Le cadre réglementaire applicable, assez partiel aujourd'hui, est celui des services de paiement. En 2014, l'ACPR a estimé que, dans le cas d'une opération d'achat-vente de bitcoins contre une monnaie légale, l'activité d'intermédiation entrait dans le cadre de la fourniture de services de paiement et relevait donc de la première directive sur les services de paiement - ensuite complétée en 2015. Ces deux textes comprennent des règles de lutte anti-blanchiment. Toutefois, cette position française n'est pas partagée à l'échelle européenne. L'ACPR a formulé une nouvelle demande de clarification auprès de l'Autorité bancaire européenne.

L'autre cadre applicable est celui de la lutte anti-blanchiment. Selon la quatrième directive européenne, qui prépare la cinquième, les plateformes de conversion des monnaies virtuelles contre les monnaies légales et les fournisseurs de services de garde de ces fameuses clés crypto-graphiques privées vont être soumis à la lutte anti-blanchiment. Ils seront obligés de s'immatriculer et de subir un contrôle d'honorabilité et de compétence de leurs dirigeants et des bénéficiaires effectifs.

En France, l'article L 561-2 du code monétaire et financier, modifié en décembre 2016, prévoit que toute personne qui, à titre de profession habituelle, se porte elle-même contrepartie ou agit en tant qu'intermédiaire pur en vue de l'acquisition ou la vente de tout instrument contenant un crypto-actif sera soumise à la réglementation relative à la lutte anti-blanchiment. Toutefois, les solutions de garde de clé ne sont pas concernées.

La régulation est partielle. Elle est focalisée sur la lutte anti-blanchiment et sur les plateformes d'échange de crypto-actifs en espèces, donc vers le monde réel. Néanmoins, les risques s'accroissent, avec l'augmentation des valeurs, du nombre de clients et des types d'activités possibles.
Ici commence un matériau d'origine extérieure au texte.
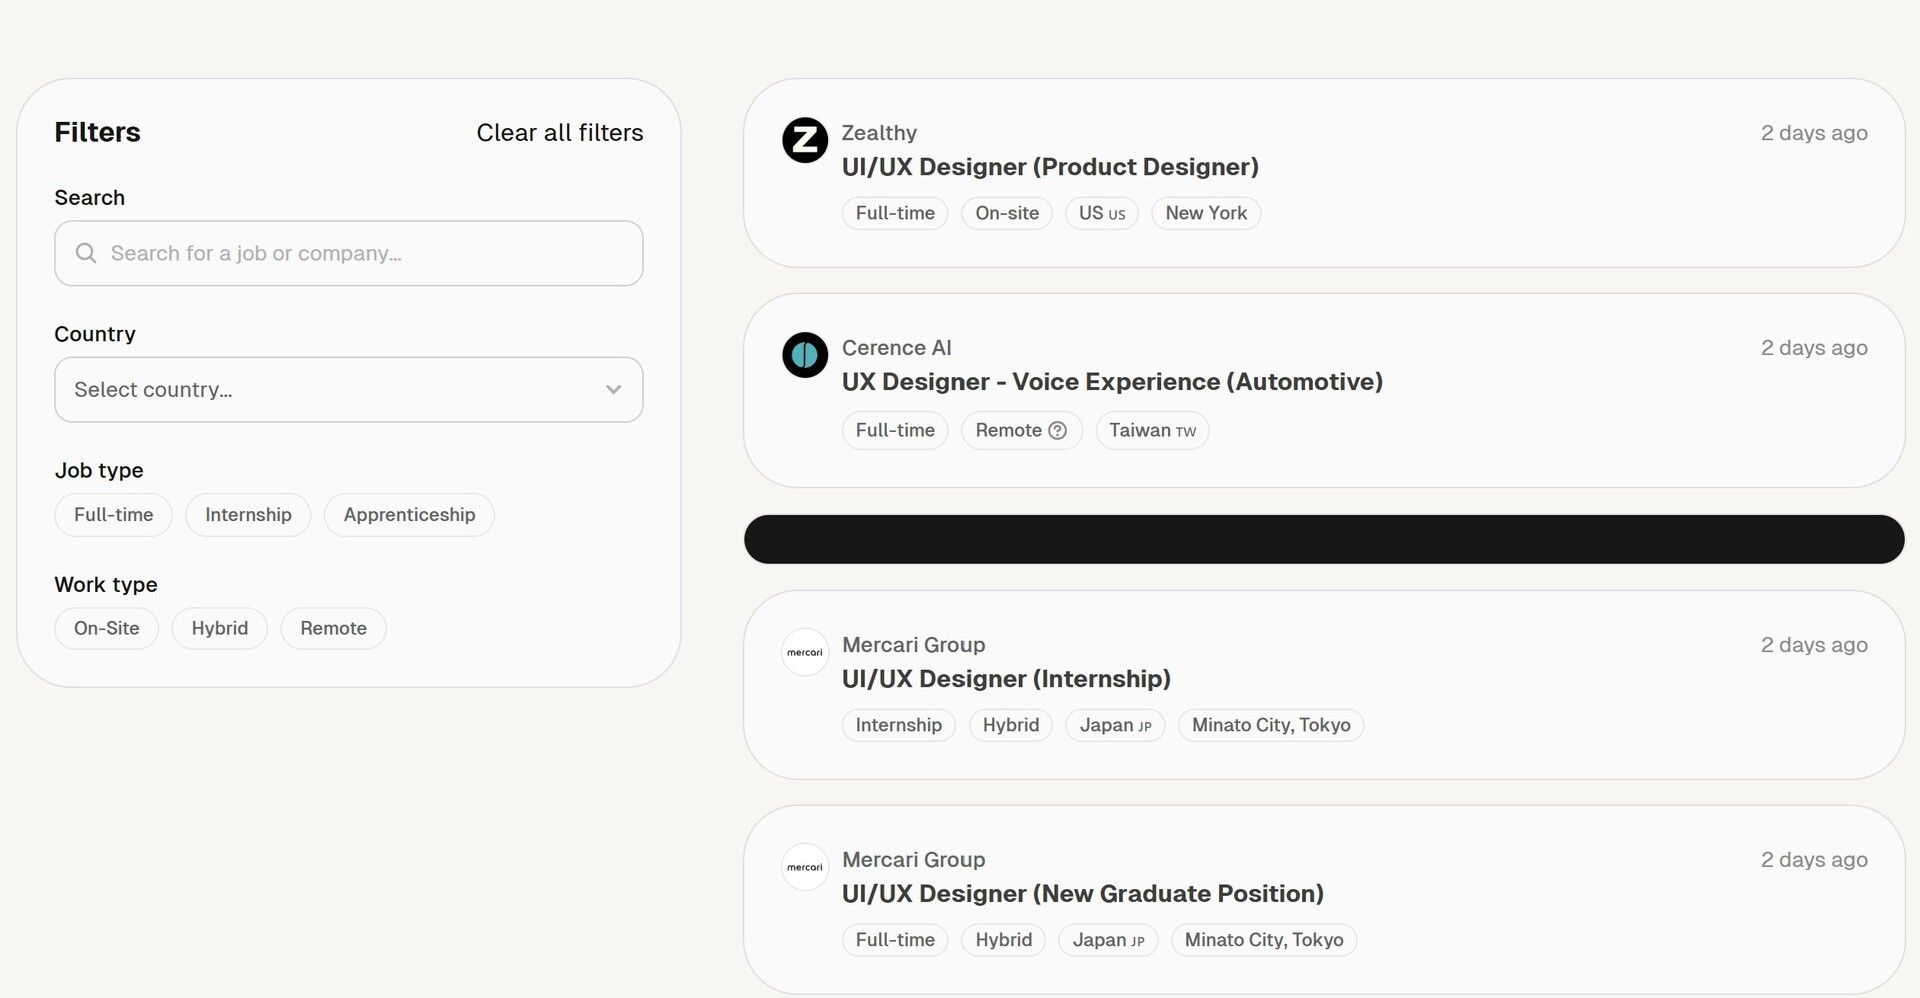Viewport: 1920px width, 998px height.
Task: Click the Cerence AI logo icon
Action: (x=804, y=355)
Nous appelons aujourd'hui à la mise en place d'une régulation idoine, qui s'articule autour des règles de lutte contre le blanchiment, de la protection des clients, de la sécurité des opérations et de la technologie des plateformes ainsi que de la solidité financière des prestataires.

Bien évidemment, comme les crypto-actifs n'ont pas de frontières, ce cadre devrait être au moins européen et plus certainement international.